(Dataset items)
□ □ □ □ □ □ □

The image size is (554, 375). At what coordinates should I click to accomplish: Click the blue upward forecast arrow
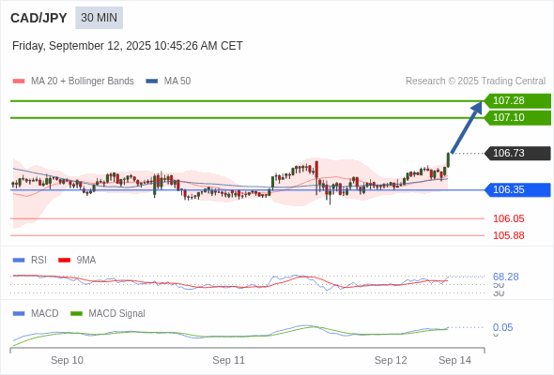click(x=467, y=127)
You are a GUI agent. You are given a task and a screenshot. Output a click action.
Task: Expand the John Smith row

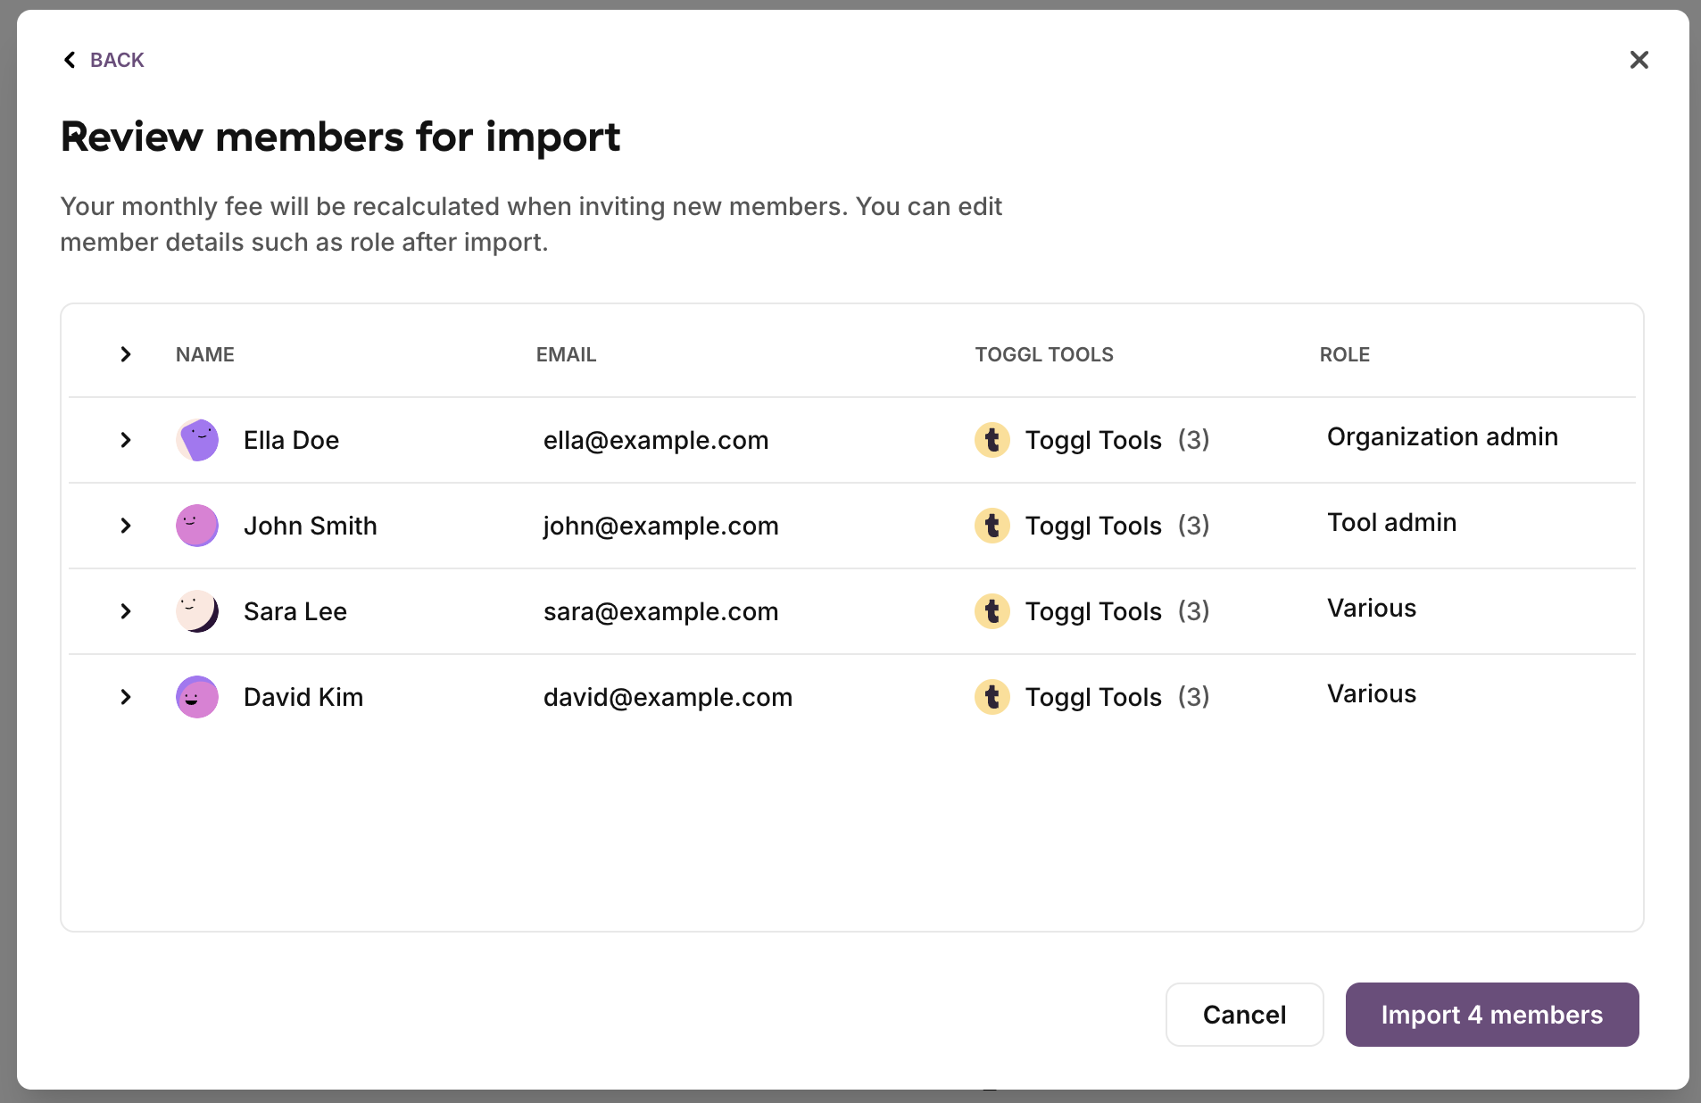(126, 526)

□ □ □ □ □ □ □

Task details:
Copy every line of the listing above word for word, leaving out the pictures.

Answer to this problem:
The image size is (554, 375). At what coordinates should I click to accomplish: Click the blue upward forecast arrow
click(x=467, y=127)
You are a GUI agent. You are given a task and a screenshot. Output a click action.
Task: Expand the John Smith row

(126, 526)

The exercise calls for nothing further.